奈央はそっと袋の上から中のパンの輪郭をとらえてみた。手に残る三日月の形。奈央は思わず袋を離してしまった。
「……奈央?」
「あ、ううん、なんでもない。今行くよ」
袋の中に入っているのはたくさんのクロワッサンのようだった。
(これはただの配達間違え、ただの偶然)
そう自分に言い聞かせて自室に戻った奈央は、ベッドに放り投げたスマホに祐二からメッセージが入っていることに気がつく。
「なんか変なこと起きてない?」
そのメッセージに奈央はゾワッと鳥肌を立てた。もしかして祐二にもクロワッサンが届いているのではないだろうか。震える指でメッセージを打って、送信する。
「もしかしてクロワッサン届いた?」
「え、何、もしかして奈央のいたずら? 奈央でもそういうことするんだ。よかったぁ」
オレ、あの話のあとだからちょっと怖くてさ、びっくりしたよ、と言う祐二に奈央は本当のことを言うのを少し躊躇った。でも、食べてしまって何かあったらまずい、意を決して奈央は短くこう告げた。

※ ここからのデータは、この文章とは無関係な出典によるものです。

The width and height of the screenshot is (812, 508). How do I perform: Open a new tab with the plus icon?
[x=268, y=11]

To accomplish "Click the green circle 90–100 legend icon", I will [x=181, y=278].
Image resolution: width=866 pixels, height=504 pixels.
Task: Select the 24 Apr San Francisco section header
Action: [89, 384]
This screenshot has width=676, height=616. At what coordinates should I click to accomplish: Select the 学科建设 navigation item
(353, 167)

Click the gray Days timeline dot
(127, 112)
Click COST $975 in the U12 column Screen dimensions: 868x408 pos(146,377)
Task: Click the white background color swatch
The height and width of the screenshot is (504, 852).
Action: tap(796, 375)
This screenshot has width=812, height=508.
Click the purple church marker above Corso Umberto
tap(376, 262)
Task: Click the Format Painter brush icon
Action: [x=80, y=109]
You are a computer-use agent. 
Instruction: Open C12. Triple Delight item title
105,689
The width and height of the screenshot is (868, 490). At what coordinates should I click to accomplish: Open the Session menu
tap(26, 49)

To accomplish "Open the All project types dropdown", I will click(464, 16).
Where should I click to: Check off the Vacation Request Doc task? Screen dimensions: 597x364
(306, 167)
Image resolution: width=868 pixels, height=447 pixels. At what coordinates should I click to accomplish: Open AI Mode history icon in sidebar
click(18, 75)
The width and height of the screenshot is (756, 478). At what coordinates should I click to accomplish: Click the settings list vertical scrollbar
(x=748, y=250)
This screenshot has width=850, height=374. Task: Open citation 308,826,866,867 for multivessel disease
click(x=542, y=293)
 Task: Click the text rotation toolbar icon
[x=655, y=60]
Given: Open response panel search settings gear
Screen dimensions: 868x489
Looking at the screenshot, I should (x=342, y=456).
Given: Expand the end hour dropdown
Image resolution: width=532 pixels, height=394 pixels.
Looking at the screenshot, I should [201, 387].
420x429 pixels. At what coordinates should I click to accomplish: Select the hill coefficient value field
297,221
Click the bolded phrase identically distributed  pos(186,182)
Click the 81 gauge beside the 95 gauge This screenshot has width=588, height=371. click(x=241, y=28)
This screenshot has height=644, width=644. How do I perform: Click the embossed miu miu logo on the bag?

「あたしじゃないし、あたしの家にもクロワッサン届いてた」
「うそだぁ。オレを怖がらせようとしてるんでしょ」
「本当だよ。ねぇ、クロワッサン食べないでね。あたしもこのまま捨てるから」
「え、わかった、ここまま捨てるよ」
それから奈央は少し悩んで、追加のメッセージを祐二に送った。
「明日、モルゲンレーテ行ってキャロラインさんに聞いてみたほうがいいんじゃない?」
「こんなこと、聞いてわかることなのかよ」
「怪談好きなんだからなんかわかるかもしれないじゃん」
「わかったよ、オレも行く」
そうして二人は次の日も吉祥寺駅で待ち合わせをして、モルゲンレーテへと向かった。
昨日よりも一時間遅く、昨日と同じ道を同じように進む。商店の明かりがなくなり、街灯が減り、ぽっと暗くなった住宅街の行き止まりに深夜喫茶モルゲンレーテは相変わらずあった。
「よかったぁ、お店までなくなってたらいよいよ狐に化かされてたのかと思わなくちゃいけないところだった」
祐二はため息とともにそう言ったが、それが決して大袈裟な表現ではないことを奈央は身を以て知っていた。
相変わらず不気味なレリーフの彫られたドアにそっと手を伸ばし、ゆっくり開いた。
「……こ、こんばんは」
「こんばんは、ようこそモルゲンレーテへ」
そこに居たのは左目を長い前髪で隠した、年齢のよくわからない男性だった。若く見えるが、中年と言われればそうかもしれないと思ってしまうような風体だった。袖口と襟元にレースがあしらわれた黒いブラウスを着て、あの黒い絵の前に立っている。まるで暗闇の中に白い顔だけが浮かんでいるようで不気味だった。バーカウンターに隠れて足元は見えないが、本当に足があるのか二人は不安になった。
「あの、キャロラインさんは……?」
「ああ、マスターは今」
その時、ガッチャーーンと昨夜キャロラインが出てきた左奥の扉の向こうから大きな物音がした。
「……少々お待ちください」
黒い男はすーっと滑るようにドアの前に移動し、ドアを開けて「キャロラインさん、大丈夫ですか?」と静かに声をかけた。すると奥から「大丈夫だよ! ちょっと手が滑っちゃった。怪我はしてないから心配しないで」という元気で明るいキャロラインの声が響いた。その声を聞いてようやく二人は深く呼吸をすることができた。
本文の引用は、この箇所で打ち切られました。